With the advent of on-board automotive electronic engine controls, the need to precisely monitor throttle valve position arose. Early throttle position sensors, in their simplest forms, were potentiometers mechanically linked to the throttle valve (i.e. butterfly) shaft. While this solution provided reasonable accuracy and generally adequate performance at a reasonable cost, the nature of the application resulted in unacceptable failure rates.
These failures were caused primarily from the wearing out of the potentiometer hardware. The large number of cycles resulting from normal automobile use, coupled with the "dither" caused by engine vibration, resulted in the contact and/or the resistive element being eroded by friction.
In an attempt to avoid the above-noted problems, non-contact electronic sensors were developed. These attempts, however, were largely unsuccessful, as the high temperature environment of an engine mounted sensor exceeded operational limits of commercial and military componentry. A further complication plaguing most electronic sensors is their inherent temperature instability, which requires extensive and elaborate compensation techniques.
Philips Technical Publication No. 268, entitled "The Magnetoresistive Sensor--a sensitive device for detecting magnetic-field variations", published in the Netherlands and released on Jun. 20, 1988, discloses drive circuitry and an associated coil and sensor arrangement for measuring a magnetic field by a null-field method. An external field is applied to the sensor which causes a current to pass through the coil, thereby setting up a magnetic feedback system in which the coil-generated field almost compensates the external field. A small residual field exists, however, sufficient to maintain the current through the coil and the compensating field generated by it. The sensor output voltage is thus a direct measure of the coil-generated field and hence of the external field to be measured.
U.S. Pat. No. 4,392,375, Eguchi et al., discloses a non-contacting type rotational angle detecting apparatus for sensing the rotational angle of a throttle valve or the like including a magnetic sensing element. The apparatus further includes a non-rotating member fixedly positioned opposite to a rotating member, a magnetic field generating source such as a permanent magnet on one end of the rotating member and the non-rotating member to generate a magnetic field. The magnetic sensing elements generates an output signal which varies in dependence on the direction of the magnetic field. By presetting the intensity of the permanent magnet to a sufficiently large value so as to saturate the output component with respect to the intensity of the magnetic field, variations of the sensor output due to the effect of temperatures can be prevented.

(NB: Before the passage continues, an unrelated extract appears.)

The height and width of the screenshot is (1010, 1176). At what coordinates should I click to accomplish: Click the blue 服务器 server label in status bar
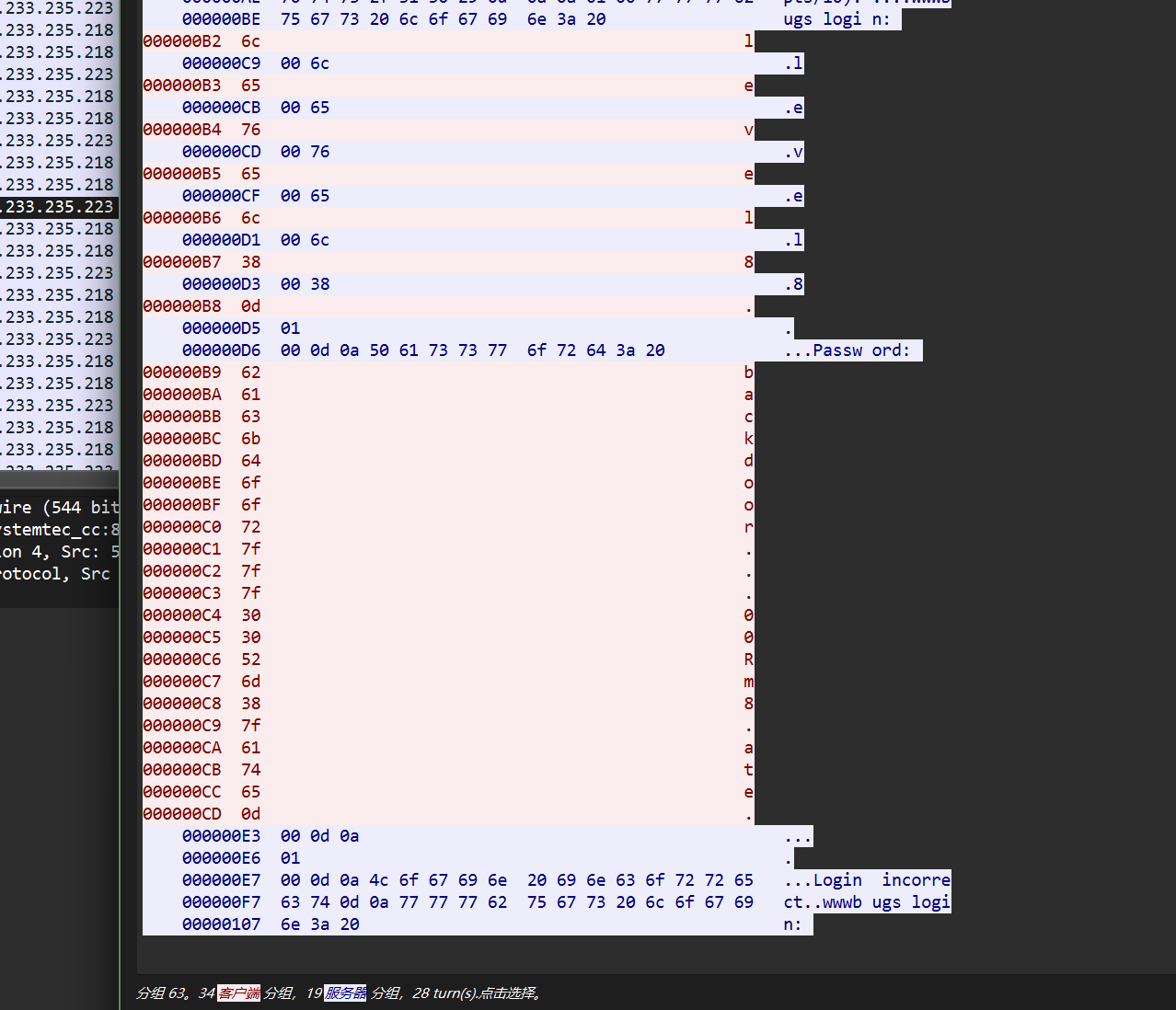click(345, 993)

U.S. Pat. No. 4,893,502, Kubota et al., discloses a non-contact type angle sensor for a throttle valve of an internal combustion engine. In one embodiment, the sensor includes a magnetic field generating element disposed on one end of a rotatable throttle shaft, a magneto-sensitive element disposed opposite to the field generating element at a position fixed relative to a throttle body and spaced apart from the field generating element. The magneto-sensitive elements generates an output whose level changes with the rotation of the throttle valve shaft relative to the throttle body and an electrical circuit for converting the output of the element into an electrical signal. In this embodiment, the electrical circuit includes temperature compensation circuitry having an amplifier and a thermistor.
Even those prior art sensors capable of satisfying the temperature and accuracy requirements are often too costly for commercial viability.